Talking about the dynamics, indeed, in Price Zone 1, as compared to 2021, there was a steady increase (6-9% in January-May), which transformed into a 3% decline in June. For Siberia, the upward trend in DAM prices continued and reached 24% year-on-year in June. 

- Can you explain what is the reason for such a price increase in Siberia? 
- A significant factor was the contracting hydro generation. The Yenisei hydropower cascade saw a serious reduction in energy production in May and June. For example, the Sayano-Shushenskaya HPP reduced its output by 58%. This is because of extremely low water levels in this cascade. The price growth was also affected by major and lengthy repairs of networks between the Irkutsk and Krasnoyarsk energy systems that locked the cheap hydraulic power from the Angara hydropower cascade. 
Moreover, it is important to look at present or absent network restrictions. Last year, there were more restrictions in Price Zone 2, and they concerned both transit between Siberian regions and electricity flows between the Urals and Kazakhstan, which caused a sharp drop in Siberian prices, sometimes to zero. This year, network restrictions are much less frequent, including due to the advanced analysis mechanisms introduced by the System Operator (stability factor monitoring system), which require no serious and expensive technical measures to boost the transmission capacity of power grids without taking elevated risks of system accidents.

- Are network restrictions caused by objective reasons related to capacity decommissioning or grid repairs? 
- Network restrictions are associated with the maximum allowable power flows. The regulator (system operator) sets the levels of such flows, taking into account grid repairs, decommissioned control equipment, power balance situation, etc. This is a fairly formal procedure. This year, there are much fewer network restrictions, and we can say that the system has become more balanced, and, accordingly, the price is fairer. When network restrictions are imposed, the system is automatically divided into some local zones: with a generation surplus (significantly falling pricing) and deficit (rising prices). Last year, the Siberian energy system was more restricted and had a surplus; despite connecting Siberian generation facilities, the System Operator could not transfer all its capacity to the regions included in the Price Zone 1. Accordingly, DAM prices were significantly below the normal level, and this year they are closer to the norm. 

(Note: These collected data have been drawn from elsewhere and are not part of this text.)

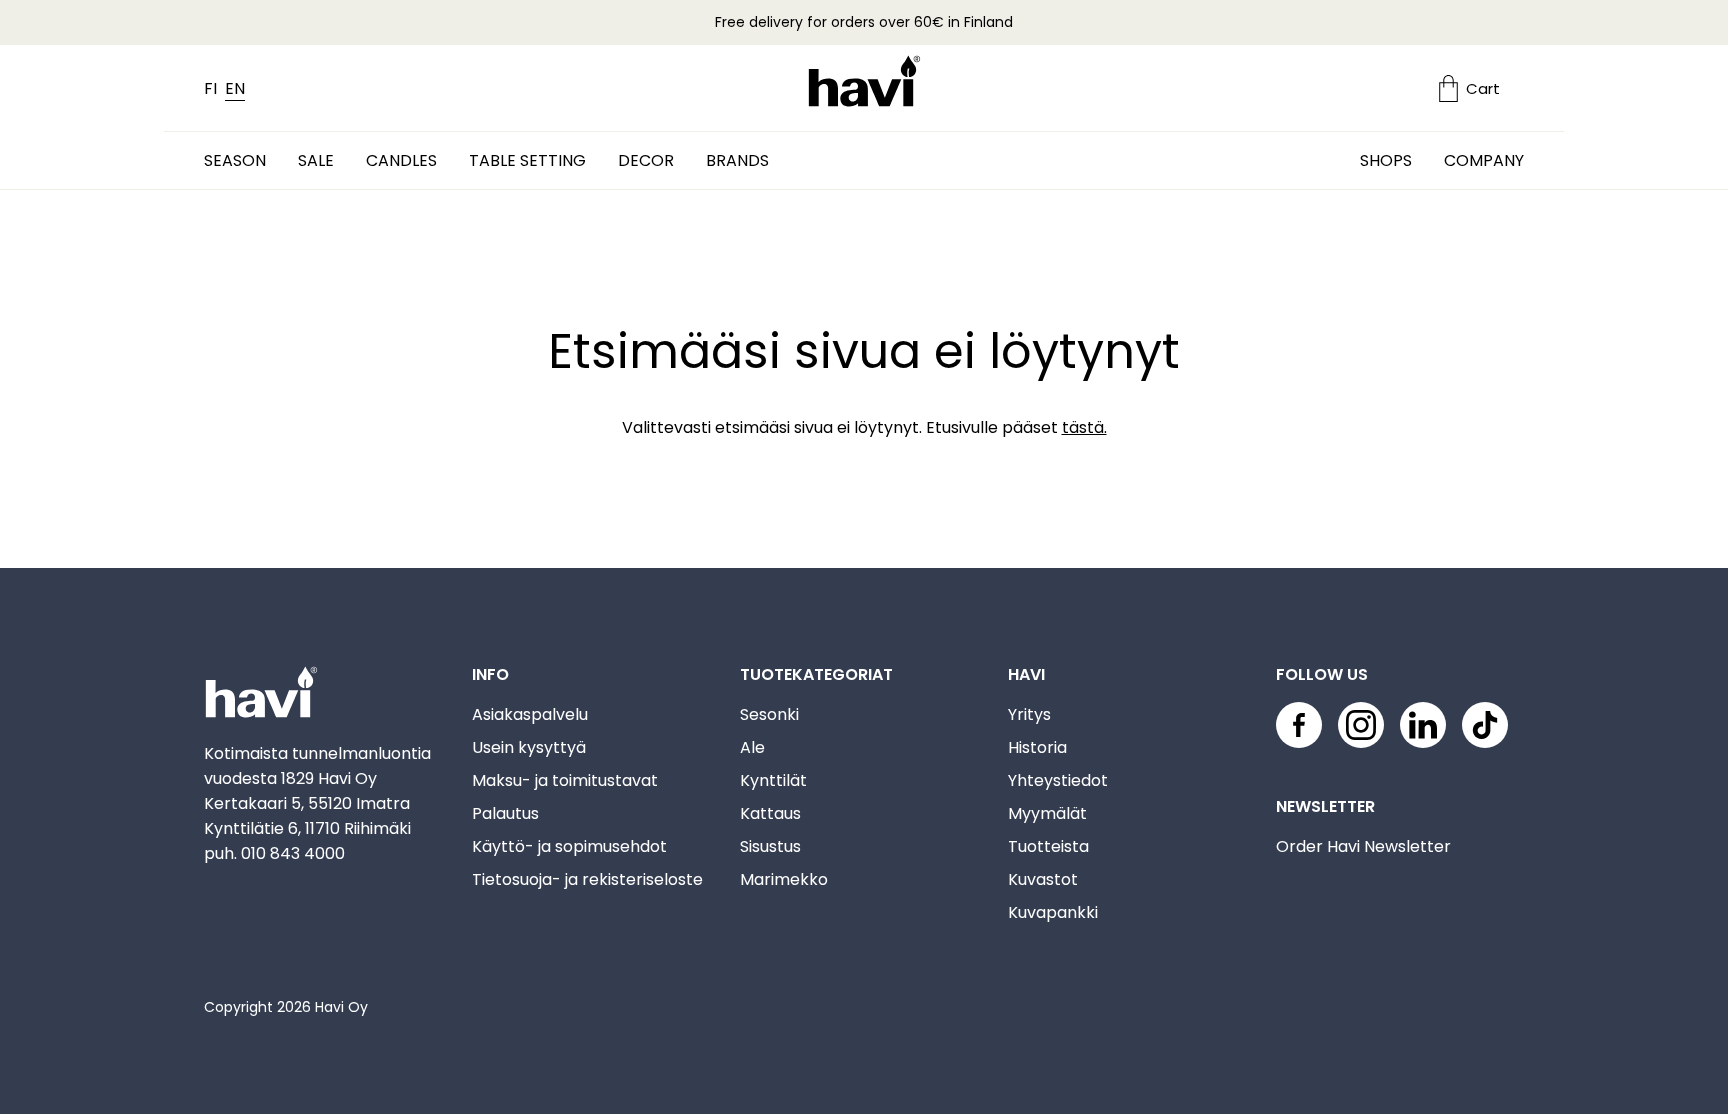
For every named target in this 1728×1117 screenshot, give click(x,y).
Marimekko (784, 879)
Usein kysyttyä (529, 747)
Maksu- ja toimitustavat (565, 780)
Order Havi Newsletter (1363, 846)
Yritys (1029, 714)
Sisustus (770, 846)
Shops (1386, 160)
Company (1484, 160)
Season (235, 160)
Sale (316, 160)
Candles (401, 160)
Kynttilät (773, 780)
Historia (1037, 747)
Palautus (505, 813)
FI (210, 88)
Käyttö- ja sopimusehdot (569, 846)
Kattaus (770, 813)
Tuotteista (1048, 846)
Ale (752, 747)
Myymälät (1047, 813)
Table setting (527, 160)
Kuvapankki (1053, 912)
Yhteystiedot (1058, 780)
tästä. (1084, 427)
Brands (737, 160)
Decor (646, 160)
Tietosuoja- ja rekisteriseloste (587, 879)
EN (235, 88)
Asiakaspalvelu (530, 714)
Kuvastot (1043, 879)
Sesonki (769, 714)
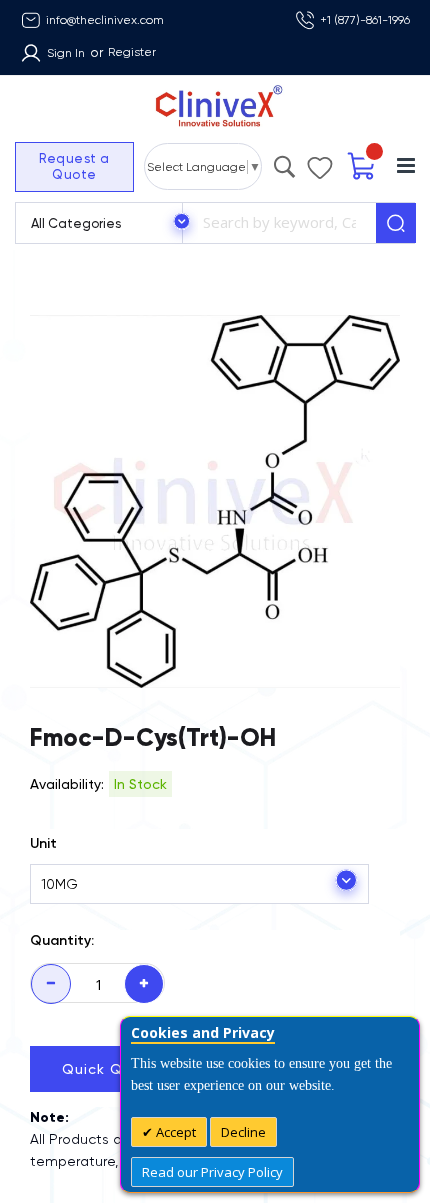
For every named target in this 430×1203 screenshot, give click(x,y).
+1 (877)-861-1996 (365, 20)
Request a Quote (74, 166)
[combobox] (279, 223)
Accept (174, 1132)
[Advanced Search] (285, 162)
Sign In (66, 53)
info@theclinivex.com (105, 20)
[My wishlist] (320, 163)
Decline (243, 1132)
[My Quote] (362, 166)
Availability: (67, 784)
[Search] (396, 223)
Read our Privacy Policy (212, 1172)
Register (132, 52)
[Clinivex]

- So we can say that the growing electricity consumption in Siberia and loaded heat generation is the answer to the question 'Why do we need spare capacity?', right? 
- I think, yes. The entire spare capacity in Price Zone 2 is needed for long-term repairs, major accidents and low water levels, which limit HPP generation. This year, the share of hydrogeneration is 52%, while last year it stood at 56%. Therefore, to cover the increased consumption, a lot of backup and not very efficient equipment is now on. Heat generation is operating in the mode of intense balance regulation with regard to the energy system of Siberia: up to 10 turbine units can turn on and then off the next day, while standby reserves in the energy system of Siberia are now at a minimum. Therefore, before abandoning reserve generating capacities, we need to look at the current and prospective modes, and think twice, or better three times, because restoring reserves is ten times more expensive than maintaining them. 

- What is your forecast for the summer? Will the wholesale electricity market prices continue to rise? 
- The economic situation is volatile, so it is rather problematic to build long-term forecasts. However, the dynamics from March through to July suggests that consumption will not fall significantly. 
As for the European part of Russia, the consumption associated with the air conditioning load is already peaking in the southern regions of the country. The two hottest summer months are ahead, which means that the trend will persist, and we will generate and supply more energy. 
In Siberia, natural limitations imposed on hydroelectric power plants will remain, and the stations will switch to water accumulation mode in order to reach normal levels by autumn. More load will be placed on Siberian heat generation.